Looks to me to be a rust spot. When the bearing was removed it allowed the rusted area to expand (which it couldn't do before due to the crank stopping it) this then bloomed out to look like it is now.

Check all the others for similar damage, you're probably lucky as it's extremely rare for this to happen in my experience. You could just replace this bearing with another green but I'd strongly advise buying a pair of green bearings to replace those on that journal. Don't order new ones until you've checked the others very carefully.

Your lucky, green is about the only colours it's still easy to find. Yellows and blacks are rare and browns are starting to go the same way.

If your stuck finding new bearings contact me as I have quite a few NOS ones. I started to collect them many years ago and it's coming to the point where I'll sell them all and cash in. As soon as I've finished building the engine on my last restoration I'll be selling a lot of stuff.

Thanks all for the encouragement! This had me feeling rather hopeless for a minute there.

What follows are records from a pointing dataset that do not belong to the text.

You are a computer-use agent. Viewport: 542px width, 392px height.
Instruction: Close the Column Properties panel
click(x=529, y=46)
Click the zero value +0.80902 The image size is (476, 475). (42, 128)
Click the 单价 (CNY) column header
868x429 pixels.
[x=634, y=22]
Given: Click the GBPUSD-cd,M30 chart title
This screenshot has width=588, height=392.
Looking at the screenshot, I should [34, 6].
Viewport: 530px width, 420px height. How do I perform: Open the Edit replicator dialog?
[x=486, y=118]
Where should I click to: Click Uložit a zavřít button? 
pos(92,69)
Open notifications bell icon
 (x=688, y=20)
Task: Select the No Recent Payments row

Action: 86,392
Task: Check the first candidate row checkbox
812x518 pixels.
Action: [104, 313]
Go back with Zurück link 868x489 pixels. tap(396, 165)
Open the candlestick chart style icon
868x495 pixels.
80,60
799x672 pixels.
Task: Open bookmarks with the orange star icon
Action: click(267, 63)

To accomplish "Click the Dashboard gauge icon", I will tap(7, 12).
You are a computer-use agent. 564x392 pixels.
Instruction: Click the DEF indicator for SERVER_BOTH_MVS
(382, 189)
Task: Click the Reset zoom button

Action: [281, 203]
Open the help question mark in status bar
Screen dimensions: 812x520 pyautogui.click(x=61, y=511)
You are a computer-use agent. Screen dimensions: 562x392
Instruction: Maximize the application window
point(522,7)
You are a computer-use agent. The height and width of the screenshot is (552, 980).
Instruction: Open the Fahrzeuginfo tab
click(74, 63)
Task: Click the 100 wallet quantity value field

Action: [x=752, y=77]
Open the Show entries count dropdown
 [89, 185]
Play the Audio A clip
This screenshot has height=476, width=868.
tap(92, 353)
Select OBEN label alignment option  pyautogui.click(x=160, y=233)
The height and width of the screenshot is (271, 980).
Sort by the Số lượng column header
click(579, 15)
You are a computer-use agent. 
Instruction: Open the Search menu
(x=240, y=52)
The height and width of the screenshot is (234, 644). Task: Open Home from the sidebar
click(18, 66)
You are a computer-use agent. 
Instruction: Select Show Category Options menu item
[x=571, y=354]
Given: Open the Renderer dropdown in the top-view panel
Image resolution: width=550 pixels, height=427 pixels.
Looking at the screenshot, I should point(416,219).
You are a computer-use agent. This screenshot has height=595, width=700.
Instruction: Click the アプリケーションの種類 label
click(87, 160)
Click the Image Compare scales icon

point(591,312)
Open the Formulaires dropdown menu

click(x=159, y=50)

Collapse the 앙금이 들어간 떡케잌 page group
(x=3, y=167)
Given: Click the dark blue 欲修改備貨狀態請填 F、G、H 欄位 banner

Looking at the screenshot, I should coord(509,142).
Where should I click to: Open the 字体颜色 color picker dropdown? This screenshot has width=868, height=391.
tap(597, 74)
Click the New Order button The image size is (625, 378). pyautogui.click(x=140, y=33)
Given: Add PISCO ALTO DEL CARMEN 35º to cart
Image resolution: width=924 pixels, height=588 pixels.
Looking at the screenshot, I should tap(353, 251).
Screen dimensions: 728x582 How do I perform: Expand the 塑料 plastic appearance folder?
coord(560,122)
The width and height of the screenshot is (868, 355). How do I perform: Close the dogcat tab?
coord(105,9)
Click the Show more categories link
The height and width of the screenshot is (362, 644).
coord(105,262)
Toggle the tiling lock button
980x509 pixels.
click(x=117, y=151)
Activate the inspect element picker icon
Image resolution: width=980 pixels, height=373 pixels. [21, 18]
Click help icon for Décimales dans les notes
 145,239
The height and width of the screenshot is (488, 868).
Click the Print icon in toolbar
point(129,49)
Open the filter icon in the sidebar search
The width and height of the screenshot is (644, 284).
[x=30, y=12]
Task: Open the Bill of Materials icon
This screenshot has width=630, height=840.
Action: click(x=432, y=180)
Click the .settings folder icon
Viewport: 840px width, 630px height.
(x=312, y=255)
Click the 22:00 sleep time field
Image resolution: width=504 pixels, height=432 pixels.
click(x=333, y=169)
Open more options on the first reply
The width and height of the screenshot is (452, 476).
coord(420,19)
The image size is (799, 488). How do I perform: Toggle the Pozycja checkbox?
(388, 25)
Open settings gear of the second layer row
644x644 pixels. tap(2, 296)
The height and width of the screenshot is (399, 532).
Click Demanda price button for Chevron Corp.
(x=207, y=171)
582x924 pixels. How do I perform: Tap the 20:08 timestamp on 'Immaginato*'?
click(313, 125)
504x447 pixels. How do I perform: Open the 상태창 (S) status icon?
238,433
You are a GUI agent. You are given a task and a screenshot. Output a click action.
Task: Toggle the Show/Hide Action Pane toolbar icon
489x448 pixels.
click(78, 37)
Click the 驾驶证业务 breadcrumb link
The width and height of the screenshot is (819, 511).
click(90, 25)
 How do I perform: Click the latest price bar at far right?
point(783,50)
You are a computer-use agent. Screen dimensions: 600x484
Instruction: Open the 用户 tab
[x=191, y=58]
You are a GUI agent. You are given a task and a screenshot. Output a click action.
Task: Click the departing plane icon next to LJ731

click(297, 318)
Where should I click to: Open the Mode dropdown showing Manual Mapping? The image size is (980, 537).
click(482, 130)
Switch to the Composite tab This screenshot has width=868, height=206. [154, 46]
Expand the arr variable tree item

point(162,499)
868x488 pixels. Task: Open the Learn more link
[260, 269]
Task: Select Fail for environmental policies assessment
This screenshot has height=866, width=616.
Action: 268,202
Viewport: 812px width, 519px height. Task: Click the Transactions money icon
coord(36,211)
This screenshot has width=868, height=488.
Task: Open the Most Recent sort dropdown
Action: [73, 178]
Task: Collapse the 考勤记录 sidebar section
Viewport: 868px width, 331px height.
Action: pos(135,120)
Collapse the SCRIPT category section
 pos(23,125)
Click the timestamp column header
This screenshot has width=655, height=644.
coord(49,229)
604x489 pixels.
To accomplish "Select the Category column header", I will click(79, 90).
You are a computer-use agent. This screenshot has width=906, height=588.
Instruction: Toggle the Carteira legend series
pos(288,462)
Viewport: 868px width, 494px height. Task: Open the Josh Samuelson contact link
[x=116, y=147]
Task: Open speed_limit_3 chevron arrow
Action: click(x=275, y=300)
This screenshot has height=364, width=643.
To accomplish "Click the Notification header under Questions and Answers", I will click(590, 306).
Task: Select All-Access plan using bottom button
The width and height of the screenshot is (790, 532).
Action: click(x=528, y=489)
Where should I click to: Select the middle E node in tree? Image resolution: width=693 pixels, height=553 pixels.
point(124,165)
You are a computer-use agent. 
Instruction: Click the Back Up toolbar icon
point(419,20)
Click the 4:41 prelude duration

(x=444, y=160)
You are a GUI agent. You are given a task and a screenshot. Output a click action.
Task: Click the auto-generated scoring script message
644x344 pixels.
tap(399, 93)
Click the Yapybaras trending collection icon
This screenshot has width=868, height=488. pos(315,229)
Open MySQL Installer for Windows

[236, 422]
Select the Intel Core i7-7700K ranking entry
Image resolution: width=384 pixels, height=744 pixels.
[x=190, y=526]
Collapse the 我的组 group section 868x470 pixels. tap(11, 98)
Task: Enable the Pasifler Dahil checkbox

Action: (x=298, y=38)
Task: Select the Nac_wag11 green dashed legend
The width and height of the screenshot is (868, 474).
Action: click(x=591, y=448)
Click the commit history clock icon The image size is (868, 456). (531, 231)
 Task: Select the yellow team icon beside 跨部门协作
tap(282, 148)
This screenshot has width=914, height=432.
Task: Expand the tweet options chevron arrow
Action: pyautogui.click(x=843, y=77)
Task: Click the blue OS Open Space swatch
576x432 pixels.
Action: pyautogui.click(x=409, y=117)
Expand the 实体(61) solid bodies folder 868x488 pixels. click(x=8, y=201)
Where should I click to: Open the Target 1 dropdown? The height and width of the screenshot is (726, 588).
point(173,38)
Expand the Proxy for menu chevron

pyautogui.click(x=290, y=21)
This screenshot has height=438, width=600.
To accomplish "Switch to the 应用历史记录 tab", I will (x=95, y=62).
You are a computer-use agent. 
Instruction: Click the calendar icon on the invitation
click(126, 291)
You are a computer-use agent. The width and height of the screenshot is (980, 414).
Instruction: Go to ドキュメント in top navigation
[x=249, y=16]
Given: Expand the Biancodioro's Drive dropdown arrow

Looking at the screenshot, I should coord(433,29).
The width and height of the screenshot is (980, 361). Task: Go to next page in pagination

I will be so much more equipped for a second restoration, now knowing how many things to be aware of all the time.

I like the explanation with the rust spot having expanded - mostly because I expected them carefully taking them off, and am sure it wasn't there. But didn't expect them going in, other than making sure they came into the same place where they left.

I inspected them all again now. I have a few questions.

1. I have one black one with a tiny speck of a dot, that may actually have been how the other bearing looked like before that rust spot expanded. Nonetheless - is this usable? I have checked the journals on the cam, and they are all silky smooth with literally nothing in terms of spots, scratches etc. See photo below.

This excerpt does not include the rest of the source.